This past month has given me an opportunity to reflect on the greatest gift that has ever been given to me, that of being a woman. Just this past week I had the experience of being in the in the delivery room at the birth of our first granddaughter. Tears came to my eyes as I watched my daughter’s reaction of joy and excitement as her new baby girl drew in her first breath and began to cry. Everyone in the room, nurses and doctor, was a woman, except my son-in-law who the doctor allowed to assist in the delivery because he is a medical student. I listened with interest to all the comments made. Emotions were expressed by everyone but I noticed the difference between male and female. The females spoke of feelings while the male comments were more clinical. One is not better than the other just different. I realized once again that these feelings we share as women are a gift to us. Men have to cultivate and work on these tender feelings that we women have an abundance of.

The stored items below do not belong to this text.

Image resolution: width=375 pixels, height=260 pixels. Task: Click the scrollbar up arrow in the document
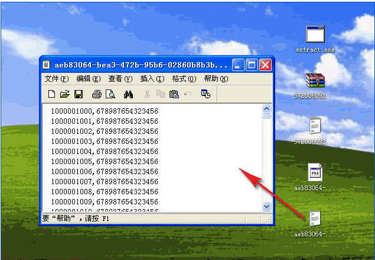(x=266, y=109)
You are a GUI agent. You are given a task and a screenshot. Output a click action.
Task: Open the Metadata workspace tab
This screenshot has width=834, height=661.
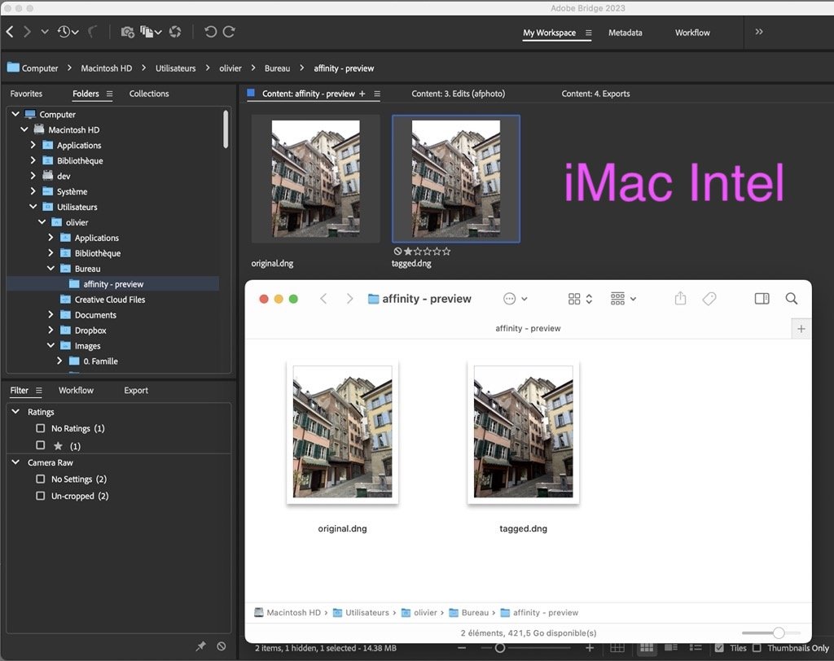pyautogui.click(x=625, y=33)
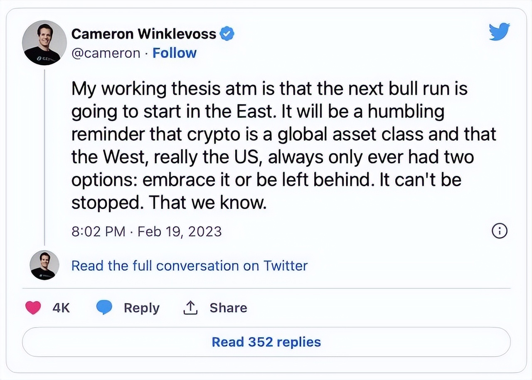This screenshot has height=380, width=532.
Task: Select the Cameron Winklevoss display name
Action: point(145,33)
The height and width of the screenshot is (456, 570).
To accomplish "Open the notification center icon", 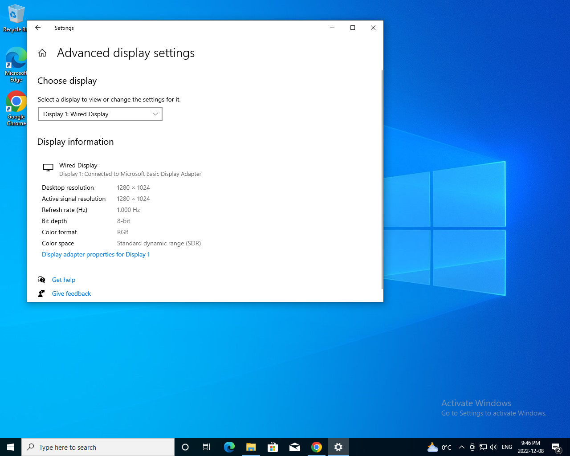I will [x=556, y=447].
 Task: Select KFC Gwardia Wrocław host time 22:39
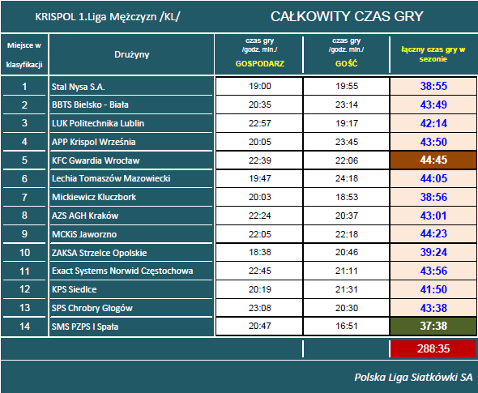coord(259,160)
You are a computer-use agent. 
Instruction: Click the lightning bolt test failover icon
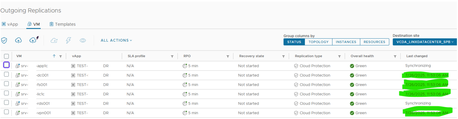68,40
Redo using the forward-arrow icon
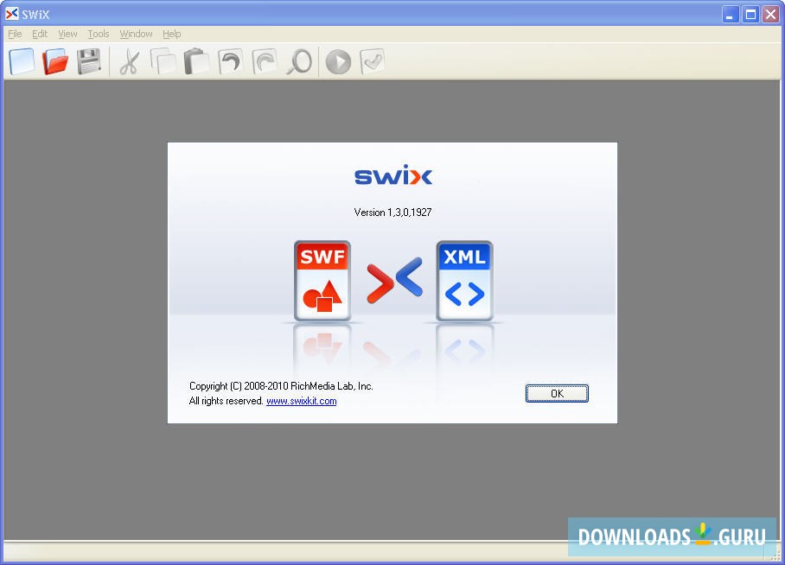Screen dimensions: 785x565 click(264, 61)
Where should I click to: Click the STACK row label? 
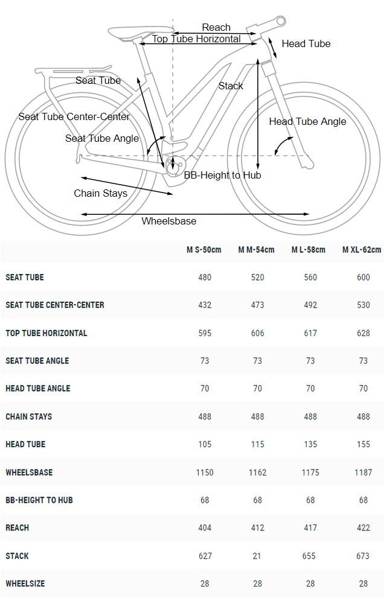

Women share the same divine role. The process of giving birth, however, is not what makes us women. Rather, it is the compassion to feel as others feel, having charity and a desire to make everything better, the ability to love so deeply that it can be felt, feelings that bring tears to our eyes, joy to our hearts and sorrow to the very depths of our souls. The feelings in that delivery room, both spoken and unspoken, are what make us women. Elder Matthew Cowley taught that “men have to have something given to them [in mortality] to make them saviors of men, not women. [They] are born with an inherent right, an inherent authority, to be the saviors of human souls … and the regenerating force in the lives of God’s children.” Our divine nature is to comfort, console, strengthen and love unconditionally. We have been given the gift to feel vicariously what someone else is going through and the wisdom to know what to do to help. I can think of no greater gift.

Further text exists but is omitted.